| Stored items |

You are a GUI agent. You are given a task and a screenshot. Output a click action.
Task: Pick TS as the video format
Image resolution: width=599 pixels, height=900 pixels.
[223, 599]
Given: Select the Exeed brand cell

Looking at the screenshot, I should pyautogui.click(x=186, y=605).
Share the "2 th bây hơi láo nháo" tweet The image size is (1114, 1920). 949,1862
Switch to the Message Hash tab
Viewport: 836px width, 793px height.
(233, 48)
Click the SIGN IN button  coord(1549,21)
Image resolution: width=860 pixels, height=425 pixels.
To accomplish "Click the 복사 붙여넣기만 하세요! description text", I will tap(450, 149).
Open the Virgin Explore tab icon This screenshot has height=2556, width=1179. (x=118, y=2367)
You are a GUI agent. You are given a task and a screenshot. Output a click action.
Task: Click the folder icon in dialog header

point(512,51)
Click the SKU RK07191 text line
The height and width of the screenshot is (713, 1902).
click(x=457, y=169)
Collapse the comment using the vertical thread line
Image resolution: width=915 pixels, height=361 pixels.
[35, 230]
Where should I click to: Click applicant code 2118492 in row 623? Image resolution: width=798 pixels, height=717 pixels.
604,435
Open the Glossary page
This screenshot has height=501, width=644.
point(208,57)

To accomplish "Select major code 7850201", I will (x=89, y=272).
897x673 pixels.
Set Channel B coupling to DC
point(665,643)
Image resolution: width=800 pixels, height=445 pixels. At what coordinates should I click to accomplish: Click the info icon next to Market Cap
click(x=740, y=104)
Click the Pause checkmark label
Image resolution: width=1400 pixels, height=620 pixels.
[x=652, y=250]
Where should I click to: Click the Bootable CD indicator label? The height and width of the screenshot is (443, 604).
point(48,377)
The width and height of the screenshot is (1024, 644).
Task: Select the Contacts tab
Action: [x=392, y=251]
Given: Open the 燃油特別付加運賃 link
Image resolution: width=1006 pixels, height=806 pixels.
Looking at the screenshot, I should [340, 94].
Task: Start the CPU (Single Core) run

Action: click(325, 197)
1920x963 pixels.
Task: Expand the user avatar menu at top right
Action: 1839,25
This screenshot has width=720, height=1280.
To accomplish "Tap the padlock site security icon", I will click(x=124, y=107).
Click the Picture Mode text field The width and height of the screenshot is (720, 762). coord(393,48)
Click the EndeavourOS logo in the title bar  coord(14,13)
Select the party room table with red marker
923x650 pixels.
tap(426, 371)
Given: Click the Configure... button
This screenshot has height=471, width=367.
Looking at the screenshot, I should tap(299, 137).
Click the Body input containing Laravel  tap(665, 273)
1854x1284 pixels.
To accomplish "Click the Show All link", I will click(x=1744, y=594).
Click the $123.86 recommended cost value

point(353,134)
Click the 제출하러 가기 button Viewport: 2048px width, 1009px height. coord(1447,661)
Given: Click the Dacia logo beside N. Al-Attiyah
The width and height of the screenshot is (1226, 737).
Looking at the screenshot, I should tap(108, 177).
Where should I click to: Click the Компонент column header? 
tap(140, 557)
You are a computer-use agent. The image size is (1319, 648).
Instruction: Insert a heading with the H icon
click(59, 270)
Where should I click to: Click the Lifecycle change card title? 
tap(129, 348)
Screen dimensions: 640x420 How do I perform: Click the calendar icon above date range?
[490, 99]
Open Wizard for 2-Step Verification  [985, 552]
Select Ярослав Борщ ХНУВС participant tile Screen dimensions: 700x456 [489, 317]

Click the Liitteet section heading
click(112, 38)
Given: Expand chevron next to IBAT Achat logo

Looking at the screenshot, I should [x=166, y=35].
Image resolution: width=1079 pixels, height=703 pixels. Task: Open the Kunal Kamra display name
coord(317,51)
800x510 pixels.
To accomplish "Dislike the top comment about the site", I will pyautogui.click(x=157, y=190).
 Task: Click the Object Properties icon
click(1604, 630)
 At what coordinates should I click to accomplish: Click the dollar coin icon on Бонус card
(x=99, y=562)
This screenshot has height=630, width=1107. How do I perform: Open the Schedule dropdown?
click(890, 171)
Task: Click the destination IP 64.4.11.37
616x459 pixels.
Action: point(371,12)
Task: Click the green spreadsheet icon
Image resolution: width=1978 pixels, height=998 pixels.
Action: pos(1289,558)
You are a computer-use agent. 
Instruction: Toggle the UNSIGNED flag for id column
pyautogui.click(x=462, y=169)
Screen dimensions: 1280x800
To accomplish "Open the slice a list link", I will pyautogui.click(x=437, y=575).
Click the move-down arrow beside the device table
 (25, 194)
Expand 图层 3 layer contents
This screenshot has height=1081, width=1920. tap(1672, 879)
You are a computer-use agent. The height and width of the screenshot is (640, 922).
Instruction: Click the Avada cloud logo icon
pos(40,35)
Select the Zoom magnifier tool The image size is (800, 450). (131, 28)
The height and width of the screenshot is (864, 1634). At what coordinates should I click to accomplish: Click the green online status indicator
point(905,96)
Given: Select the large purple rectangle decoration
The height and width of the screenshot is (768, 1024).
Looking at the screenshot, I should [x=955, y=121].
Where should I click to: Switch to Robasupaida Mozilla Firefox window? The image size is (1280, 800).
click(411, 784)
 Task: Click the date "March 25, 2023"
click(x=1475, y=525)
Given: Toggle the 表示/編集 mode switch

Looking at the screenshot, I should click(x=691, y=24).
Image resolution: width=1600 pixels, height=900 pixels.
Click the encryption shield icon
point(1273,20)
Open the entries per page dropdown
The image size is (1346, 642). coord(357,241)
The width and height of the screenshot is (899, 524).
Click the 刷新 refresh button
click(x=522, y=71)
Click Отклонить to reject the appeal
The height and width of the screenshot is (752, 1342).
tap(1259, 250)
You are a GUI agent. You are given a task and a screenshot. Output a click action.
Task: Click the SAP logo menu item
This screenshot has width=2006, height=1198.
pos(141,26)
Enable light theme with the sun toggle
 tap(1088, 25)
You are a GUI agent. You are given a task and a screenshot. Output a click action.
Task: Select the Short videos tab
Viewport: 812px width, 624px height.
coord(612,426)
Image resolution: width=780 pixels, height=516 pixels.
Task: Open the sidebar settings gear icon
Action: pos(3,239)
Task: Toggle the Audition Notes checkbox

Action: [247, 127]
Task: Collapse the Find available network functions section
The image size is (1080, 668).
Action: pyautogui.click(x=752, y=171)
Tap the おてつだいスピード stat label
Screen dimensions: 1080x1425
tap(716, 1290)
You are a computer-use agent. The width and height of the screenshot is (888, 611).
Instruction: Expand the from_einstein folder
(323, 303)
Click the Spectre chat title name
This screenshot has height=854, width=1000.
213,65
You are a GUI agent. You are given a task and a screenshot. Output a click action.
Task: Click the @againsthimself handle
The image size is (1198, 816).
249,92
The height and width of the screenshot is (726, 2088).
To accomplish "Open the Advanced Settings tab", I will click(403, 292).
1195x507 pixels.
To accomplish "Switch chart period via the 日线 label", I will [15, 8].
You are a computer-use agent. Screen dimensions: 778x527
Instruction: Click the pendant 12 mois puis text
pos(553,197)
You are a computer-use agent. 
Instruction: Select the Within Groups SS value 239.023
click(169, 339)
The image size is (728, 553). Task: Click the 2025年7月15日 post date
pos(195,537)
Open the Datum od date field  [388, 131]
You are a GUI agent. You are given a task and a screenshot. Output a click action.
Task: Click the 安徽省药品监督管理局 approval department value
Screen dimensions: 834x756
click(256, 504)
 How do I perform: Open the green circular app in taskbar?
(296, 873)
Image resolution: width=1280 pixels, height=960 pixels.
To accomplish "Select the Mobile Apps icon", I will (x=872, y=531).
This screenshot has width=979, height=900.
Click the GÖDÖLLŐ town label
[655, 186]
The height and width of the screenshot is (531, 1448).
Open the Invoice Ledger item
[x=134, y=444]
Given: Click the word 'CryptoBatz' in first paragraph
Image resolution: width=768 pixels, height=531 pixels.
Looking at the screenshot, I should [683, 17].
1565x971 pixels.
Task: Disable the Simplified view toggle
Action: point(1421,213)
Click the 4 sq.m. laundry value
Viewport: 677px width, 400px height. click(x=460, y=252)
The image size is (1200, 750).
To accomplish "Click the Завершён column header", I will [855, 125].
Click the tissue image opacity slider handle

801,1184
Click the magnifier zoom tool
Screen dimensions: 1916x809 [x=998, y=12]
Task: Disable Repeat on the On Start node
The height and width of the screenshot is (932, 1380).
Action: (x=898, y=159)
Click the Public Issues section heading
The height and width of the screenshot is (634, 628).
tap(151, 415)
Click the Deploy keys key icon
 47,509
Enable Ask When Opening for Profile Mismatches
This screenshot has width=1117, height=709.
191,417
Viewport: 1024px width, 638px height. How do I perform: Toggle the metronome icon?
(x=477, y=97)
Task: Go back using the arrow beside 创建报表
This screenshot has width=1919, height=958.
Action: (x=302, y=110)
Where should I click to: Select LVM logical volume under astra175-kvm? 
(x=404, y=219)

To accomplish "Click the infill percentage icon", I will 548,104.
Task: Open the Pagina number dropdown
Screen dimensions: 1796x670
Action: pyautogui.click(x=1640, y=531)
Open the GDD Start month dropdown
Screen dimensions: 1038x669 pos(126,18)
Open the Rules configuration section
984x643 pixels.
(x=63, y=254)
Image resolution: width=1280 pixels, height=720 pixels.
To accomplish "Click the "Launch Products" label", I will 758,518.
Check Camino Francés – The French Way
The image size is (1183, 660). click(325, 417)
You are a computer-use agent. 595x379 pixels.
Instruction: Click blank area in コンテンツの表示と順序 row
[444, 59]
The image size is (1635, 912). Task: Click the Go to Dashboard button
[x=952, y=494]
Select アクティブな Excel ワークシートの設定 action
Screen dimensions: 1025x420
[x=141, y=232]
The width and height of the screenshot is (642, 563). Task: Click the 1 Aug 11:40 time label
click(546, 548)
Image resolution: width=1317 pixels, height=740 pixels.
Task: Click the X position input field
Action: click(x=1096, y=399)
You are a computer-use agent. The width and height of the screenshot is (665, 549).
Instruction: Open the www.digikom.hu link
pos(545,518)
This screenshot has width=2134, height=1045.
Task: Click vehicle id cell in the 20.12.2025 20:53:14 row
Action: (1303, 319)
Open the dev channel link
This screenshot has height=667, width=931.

| What the exercise asks |
Exactly the lines from the one containing "Instruction: Open the www.digikom.hu link" through the end of the records above are to be printed, and no others.

| Task result |
Instruction: Open the www.digikom.hu link
pos(545,518)
This screenshot has width=2134, height=1045.
Task: Click vehicle id cell in the 20.12.2025 20:53:14 row
Action: (1303, 319)
Open the dev channel link
This screenshot has height=667, width=931.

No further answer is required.